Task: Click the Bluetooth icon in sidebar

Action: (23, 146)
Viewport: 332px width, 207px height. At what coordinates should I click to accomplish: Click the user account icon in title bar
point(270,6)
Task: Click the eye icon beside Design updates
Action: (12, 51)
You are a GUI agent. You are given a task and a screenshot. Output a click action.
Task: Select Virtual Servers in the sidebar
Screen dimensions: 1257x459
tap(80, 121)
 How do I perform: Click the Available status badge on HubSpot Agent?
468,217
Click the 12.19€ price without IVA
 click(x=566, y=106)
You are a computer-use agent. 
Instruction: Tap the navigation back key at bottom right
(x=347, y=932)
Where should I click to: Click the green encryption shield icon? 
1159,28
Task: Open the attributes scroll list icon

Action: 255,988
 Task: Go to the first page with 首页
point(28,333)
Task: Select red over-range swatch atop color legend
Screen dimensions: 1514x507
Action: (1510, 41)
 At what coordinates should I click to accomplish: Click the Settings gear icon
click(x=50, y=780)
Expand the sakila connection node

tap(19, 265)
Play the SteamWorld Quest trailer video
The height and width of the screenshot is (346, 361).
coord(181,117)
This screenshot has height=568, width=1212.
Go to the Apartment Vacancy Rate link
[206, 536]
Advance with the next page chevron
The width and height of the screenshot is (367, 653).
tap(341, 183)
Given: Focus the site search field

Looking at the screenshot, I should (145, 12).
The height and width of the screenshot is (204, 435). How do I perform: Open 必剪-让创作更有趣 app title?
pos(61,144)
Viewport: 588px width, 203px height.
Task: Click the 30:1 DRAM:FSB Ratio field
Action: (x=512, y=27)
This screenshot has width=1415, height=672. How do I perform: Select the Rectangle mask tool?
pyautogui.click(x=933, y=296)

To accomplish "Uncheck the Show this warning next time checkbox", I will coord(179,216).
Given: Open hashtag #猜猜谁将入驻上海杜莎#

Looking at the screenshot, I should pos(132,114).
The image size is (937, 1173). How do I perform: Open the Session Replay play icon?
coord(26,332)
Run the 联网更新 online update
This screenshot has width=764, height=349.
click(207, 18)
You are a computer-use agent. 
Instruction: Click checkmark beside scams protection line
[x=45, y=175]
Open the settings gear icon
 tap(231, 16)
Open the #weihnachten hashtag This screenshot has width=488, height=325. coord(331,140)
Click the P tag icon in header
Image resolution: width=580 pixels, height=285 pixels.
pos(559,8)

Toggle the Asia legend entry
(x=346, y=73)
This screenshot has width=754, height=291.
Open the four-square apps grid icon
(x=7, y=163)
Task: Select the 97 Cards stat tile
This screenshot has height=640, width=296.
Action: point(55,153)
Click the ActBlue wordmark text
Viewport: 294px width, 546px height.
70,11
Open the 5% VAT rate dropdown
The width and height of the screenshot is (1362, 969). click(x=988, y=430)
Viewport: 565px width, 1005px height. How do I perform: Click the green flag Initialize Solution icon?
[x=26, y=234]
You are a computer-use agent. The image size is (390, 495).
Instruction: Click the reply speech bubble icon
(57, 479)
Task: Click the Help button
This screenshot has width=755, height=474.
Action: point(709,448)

-------------------------

- PROMPT -
Count the lines of the listing above that include the word "next" and report the number by itself.

- RESPONSE -
2